* ZADANIE
Ułóż w listę numerowaną wiersze, zaczynając od tego, który zawiera „Find the location”, a kończąc na tym, który zawiera „the first star”, oba włącznie, z pominięciem pustych wierszy. Obrazy pomiń w odpowiedzi.

* PODANE WIERSZE
+ + +
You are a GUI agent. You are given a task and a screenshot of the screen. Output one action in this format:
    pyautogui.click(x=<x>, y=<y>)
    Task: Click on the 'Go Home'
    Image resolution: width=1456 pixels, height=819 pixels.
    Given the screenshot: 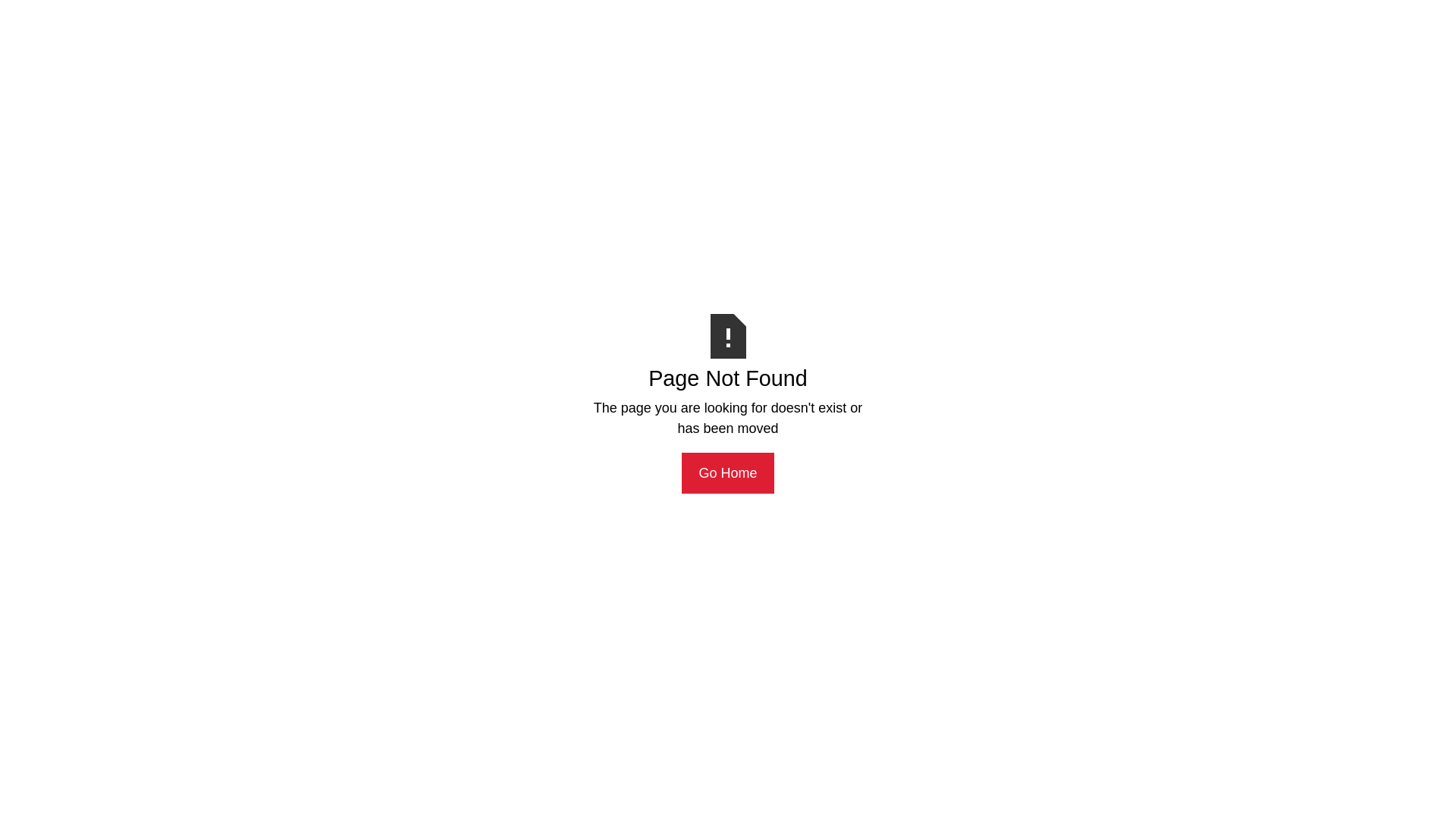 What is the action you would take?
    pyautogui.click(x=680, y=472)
+ + +
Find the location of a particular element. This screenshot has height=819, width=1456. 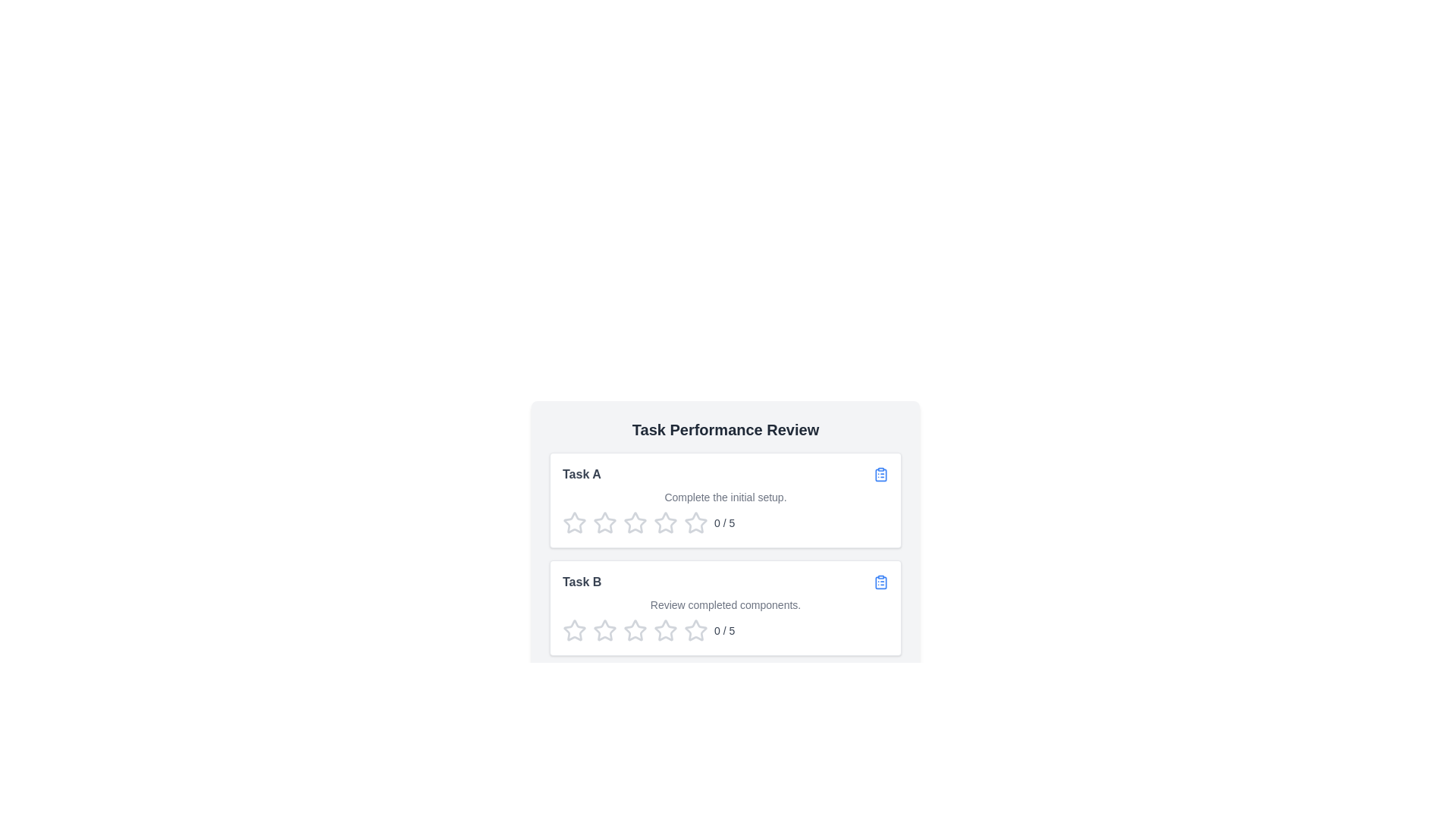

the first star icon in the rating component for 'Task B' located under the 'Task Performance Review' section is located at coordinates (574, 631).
+ + +
* ODPOWIEDŹ
1. Find the location of a particular element. This screenshot has height=819, width=1456. 
2. the first star icon in the rating component for 'Task B' located under the 'Task Performance Review' section is located at coordinates (574, 631).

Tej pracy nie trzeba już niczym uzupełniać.